FRAME, in any configuration, relies on applying a 2-dimensional intensity modulation, M, to an image signal:

$$\begin{aligned} M = \frac{1}{2}\big [\cos (\varvec{\omega }\mathbf {r} + \phi ) + 1\big ], \end{aligned}$$
(1)

where \(\varvec{\omega } = (\omega _x,\omega _y)\) corresponds to the spatial frequencies in the x and y direction, and \(\mathbf {r} = (x,y)\) corresponds to the two spatial dimensions of an image. When the modulated laser profile is incident on the fluorophores, the resulting response \(I_f\) will consist of the underlying fluorophore response, A, superimposed with the laser modulation, \(M_l\), such that:

$$\begin{aligned} I_f = AM_l = A\frac{1}{2}\big (\cos (\varvec{\omega }_{\mathbf{l}}\mathbf {r} + \phi _l) + 1\big ). \end{aligned}$$
(2)

\(\varvec{\omega }_{\mathbf{l}}\) is the modulation frequency of the laser profile with an unknown phase \(\phi _l\).

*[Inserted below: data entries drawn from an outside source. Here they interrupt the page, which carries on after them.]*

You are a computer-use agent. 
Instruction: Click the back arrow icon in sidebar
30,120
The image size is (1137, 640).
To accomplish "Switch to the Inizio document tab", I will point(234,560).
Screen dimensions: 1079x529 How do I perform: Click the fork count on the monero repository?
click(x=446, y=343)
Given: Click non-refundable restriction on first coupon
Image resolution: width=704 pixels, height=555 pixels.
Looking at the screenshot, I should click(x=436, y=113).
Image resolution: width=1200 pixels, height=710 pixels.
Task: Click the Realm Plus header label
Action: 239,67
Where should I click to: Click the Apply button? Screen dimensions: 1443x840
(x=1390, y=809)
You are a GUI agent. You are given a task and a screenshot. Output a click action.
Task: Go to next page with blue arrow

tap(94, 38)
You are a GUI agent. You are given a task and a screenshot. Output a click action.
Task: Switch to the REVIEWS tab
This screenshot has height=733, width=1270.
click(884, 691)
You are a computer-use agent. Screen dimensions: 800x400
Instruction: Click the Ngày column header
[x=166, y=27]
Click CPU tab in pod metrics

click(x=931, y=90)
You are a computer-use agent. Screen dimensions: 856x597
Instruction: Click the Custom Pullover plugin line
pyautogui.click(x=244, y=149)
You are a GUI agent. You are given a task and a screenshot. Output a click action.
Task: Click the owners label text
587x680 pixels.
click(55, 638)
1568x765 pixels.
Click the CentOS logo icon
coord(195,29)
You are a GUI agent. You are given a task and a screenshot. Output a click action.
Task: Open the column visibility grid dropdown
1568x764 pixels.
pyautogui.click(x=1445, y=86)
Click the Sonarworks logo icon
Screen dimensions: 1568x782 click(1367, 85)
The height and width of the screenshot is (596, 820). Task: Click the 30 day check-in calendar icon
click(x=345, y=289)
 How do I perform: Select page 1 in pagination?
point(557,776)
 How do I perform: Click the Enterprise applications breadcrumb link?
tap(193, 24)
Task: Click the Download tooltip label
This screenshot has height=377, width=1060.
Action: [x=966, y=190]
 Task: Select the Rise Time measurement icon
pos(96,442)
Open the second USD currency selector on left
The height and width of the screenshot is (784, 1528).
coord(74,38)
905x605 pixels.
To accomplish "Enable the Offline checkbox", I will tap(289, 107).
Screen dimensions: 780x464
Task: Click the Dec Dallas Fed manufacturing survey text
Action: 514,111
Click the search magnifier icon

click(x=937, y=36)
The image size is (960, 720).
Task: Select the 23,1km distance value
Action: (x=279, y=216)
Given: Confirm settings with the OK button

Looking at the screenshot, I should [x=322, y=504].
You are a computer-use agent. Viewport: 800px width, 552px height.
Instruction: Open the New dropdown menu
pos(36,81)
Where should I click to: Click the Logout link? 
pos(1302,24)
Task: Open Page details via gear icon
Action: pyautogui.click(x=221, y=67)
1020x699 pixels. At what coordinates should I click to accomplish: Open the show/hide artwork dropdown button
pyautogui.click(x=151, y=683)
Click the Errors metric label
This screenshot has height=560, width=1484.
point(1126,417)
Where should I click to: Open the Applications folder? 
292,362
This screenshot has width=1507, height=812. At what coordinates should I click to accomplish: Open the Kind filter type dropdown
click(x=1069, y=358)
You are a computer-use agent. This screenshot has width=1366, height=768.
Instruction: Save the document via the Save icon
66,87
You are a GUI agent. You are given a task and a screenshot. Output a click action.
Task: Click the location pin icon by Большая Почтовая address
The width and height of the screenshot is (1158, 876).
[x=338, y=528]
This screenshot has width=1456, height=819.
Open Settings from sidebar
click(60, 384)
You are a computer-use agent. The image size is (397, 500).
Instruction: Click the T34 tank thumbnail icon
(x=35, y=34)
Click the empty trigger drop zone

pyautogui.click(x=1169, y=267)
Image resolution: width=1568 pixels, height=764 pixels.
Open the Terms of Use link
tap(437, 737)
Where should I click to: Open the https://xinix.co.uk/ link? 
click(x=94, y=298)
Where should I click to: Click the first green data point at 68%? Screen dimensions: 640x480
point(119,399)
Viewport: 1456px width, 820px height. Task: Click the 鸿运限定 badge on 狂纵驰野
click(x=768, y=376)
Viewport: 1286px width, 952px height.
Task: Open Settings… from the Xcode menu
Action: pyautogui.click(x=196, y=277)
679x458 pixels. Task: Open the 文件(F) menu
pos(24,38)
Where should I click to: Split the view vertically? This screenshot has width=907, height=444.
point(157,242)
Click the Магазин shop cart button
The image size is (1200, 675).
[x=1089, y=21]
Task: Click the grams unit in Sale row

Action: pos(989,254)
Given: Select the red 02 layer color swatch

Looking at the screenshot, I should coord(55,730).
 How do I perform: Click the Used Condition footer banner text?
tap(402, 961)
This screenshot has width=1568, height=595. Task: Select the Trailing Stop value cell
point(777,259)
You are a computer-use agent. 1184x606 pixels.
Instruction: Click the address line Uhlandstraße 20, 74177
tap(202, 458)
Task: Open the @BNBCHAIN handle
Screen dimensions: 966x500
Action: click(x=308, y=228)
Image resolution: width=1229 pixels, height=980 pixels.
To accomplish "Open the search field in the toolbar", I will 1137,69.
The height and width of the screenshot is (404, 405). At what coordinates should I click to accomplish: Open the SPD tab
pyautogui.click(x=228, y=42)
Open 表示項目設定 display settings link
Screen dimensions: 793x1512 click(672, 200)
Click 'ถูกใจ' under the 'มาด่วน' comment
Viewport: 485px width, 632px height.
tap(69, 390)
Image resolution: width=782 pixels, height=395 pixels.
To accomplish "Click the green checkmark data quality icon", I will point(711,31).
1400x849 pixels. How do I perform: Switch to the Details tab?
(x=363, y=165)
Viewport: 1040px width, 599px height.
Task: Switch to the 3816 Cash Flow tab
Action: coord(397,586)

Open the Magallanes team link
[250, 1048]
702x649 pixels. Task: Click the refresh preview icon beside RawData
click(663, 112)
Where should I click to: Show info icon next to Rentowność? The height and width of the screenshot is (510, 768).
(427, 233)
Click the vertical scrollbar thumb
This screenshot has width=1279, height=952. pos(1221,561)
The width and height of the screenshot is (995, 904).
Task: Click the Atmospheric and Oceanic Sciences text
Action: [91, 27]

In DM-FRAME, this fluorescence response, \(I_f\), travels through the imaging system, via spectral filters, to then be superimposed with another spatial modulation of frequency \(\varvec{\omega }_{\mathbf{e}}\) and phase \(\phi _e\), resulting in a total signal of the form:

$$\begin{aligned} I= & {} \tilde{A}M_l M_e = \tilde{A} \frac{1}{2}\big (\cos (\varvec{\omega }_{\mathbf{l}}\mathbf {r} + \phi _l) + 1\big ) \times \frac{1}{2}\big (\cos (\varvec{\omega }_{\mathbf{e}}\mathbf {r} + \phi _e) + 1\big ), \end{aligned}$$

where \(\tilde{A}\) is the spectrally filtered response. In the configuration presented in the manuscript, I corresponds to the final signal that is imaged on the sensor (e.g. Fig. 1a, c, e). Expanding the brackets and applying a product-to-sum trigonometric identity, I can be written as a sum of cosine terms:

$$\begin{aligned} I = \frac{1}{4}\tilde{A}\bigg ( \cos \big [(\varvec{\omega }_{\mathbf{l}} + \varvec{\omega }_{\mathbf{e}})\mathbf {r} + \phi ^+\big ] + \cos \big [(\varvec{\omega }_{\mathbf{l}} - \varvec{\omega }_{\mathbf{e}})\mathbf {r} + \phi ^-\big ] \nonumber + \cos ({{\varvec{\omega }}_{\mathbf{l r}}} + \phi _l) + \cos ({{\varvec{\omega }}_{\mathbf{er}} + \phi _e}) \bigg ). \end{aligned}$$

Hence the image will consist of the underlying fluorophore distribution not only modulated by the base frequencies applied by the excitation and emission, \(\varvec{\omega }_{\mathbf{l}}\) and \(\varvec{\omega }_{\mathbf{e}}\), but also their sum and difference: (\(\varvec{\omega }_{\mathbf{l}} + \varvec{\omega }_{\mathbf{e}}\)), (\(\varvec{\omega }_{\mathbf{l}} - \varvec{\omega }_{\mathbf{e}})\). Performing spatial lock-in detection21 on the emission or excitation frequency components (the \(\varvec{\omega }_{\mathbf{l}}\) and \(\varvec{\omega }_{\mathbf{e}}\) terms) results in images of the total excitation/emission profile while performing the lock-in detection on the frequency-sum components will reveal the fully optically traced information about the fluorophore distribution, i.e. which lasers cause the fluorophores to emit which signal. Examples of all the extracted images can for example be seen in the views of Fig. 2.

Linear unmixing

Linear unmixing is a mathematical approach33,34, used in fluorescence imaging, for identifying the different fluorophores, as well as their relative quantities, present in a sample. Linear unmixing requires calibration, or reference spectra, for each of the different fluorophores that the sample may contain. These reference spectra contain the response of each fluorophore for a given laser excitation and spectral filter. The greater the difference in response, the greater the sensitivity becomes and it is therefore beneficial to select fluorophores that either have fluorescence in different spectral regions or that have large differences in their excitation spectra. These reference spectra are then used to solve a series of simultaneous equations, which represent the captured spectrum. This can be done using a least squares fitting method which aims to minimize the square of the difference between the calculated and measured values. As a result the relative concentrations of each fluorophore in the mixed signal, can be determined.